“Gone With the Big Wind”

It’s still another month till the anniversary, but the people of Wichita Falls are remembering the massive tornado that nearly destroyed their town thirty years ago.

It was April 10, 1979, that Mother Nature grew furious.

It was when three supercells spawned a series of tornadoes that dispatched that fury — more than 50 tornadoes that barreled through not only Texas and Oklahoma, but through Kansas, Arkansas, Missouri, Louisiana, Nebraska, Mississippi, Tennessee, Kentucky, Indiana and Alabama.

It was the perfect storm, and Wichita Falls was in the middle of it all.
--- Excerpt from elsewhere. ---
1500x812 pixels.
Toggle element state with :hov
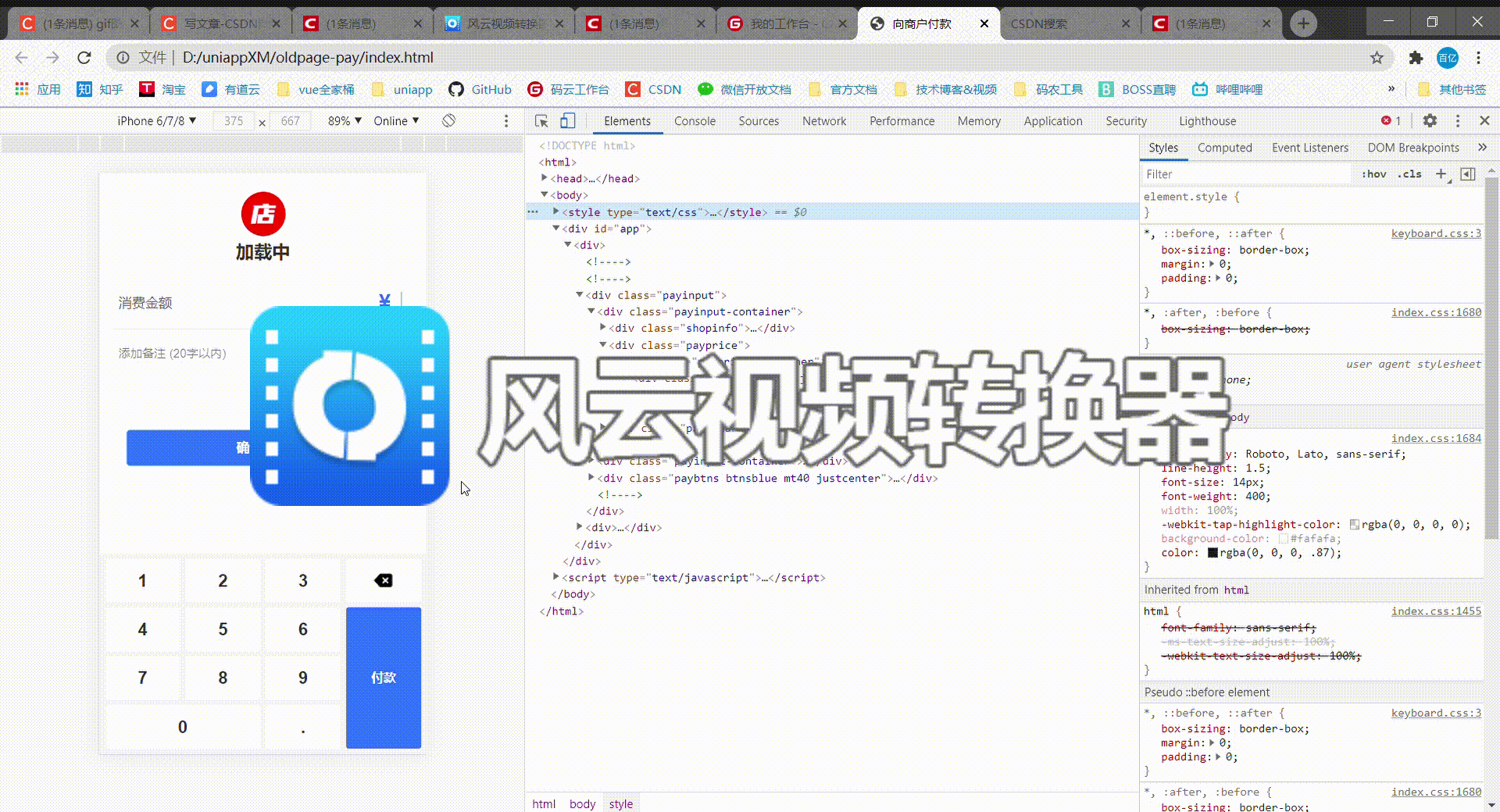click(1374, 174)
An F4 tornado hit Wichita Falls late in the afternoon that day, Terrible Tuesday, killing 42 people in Wichita County and another 12 in Wilbarger County as it dug its heels over almost 47 miles, leaving unimaginable damage in its path.

It’s been 30 years since that day, and the Wichita Falls Museum of North Texas History is remembering the Terrible Tuesday that left its indelible mark in the area with its latest exhibit, “Gone With the Big Wind: 30th Anniversary of the 1979 Tornado.”

The exhibit is mainly a photography exhibit, with countless 8×10 black-and-white images displayed at the museum showing the destruction: cars pummeled as if they were made of tin, and frames of houses surrounded by a swirl of debris.

I blogged about the 25th anniversary of this storm back in 2004. I don’t have family living in Wichita Falls any more, but I still remember this well.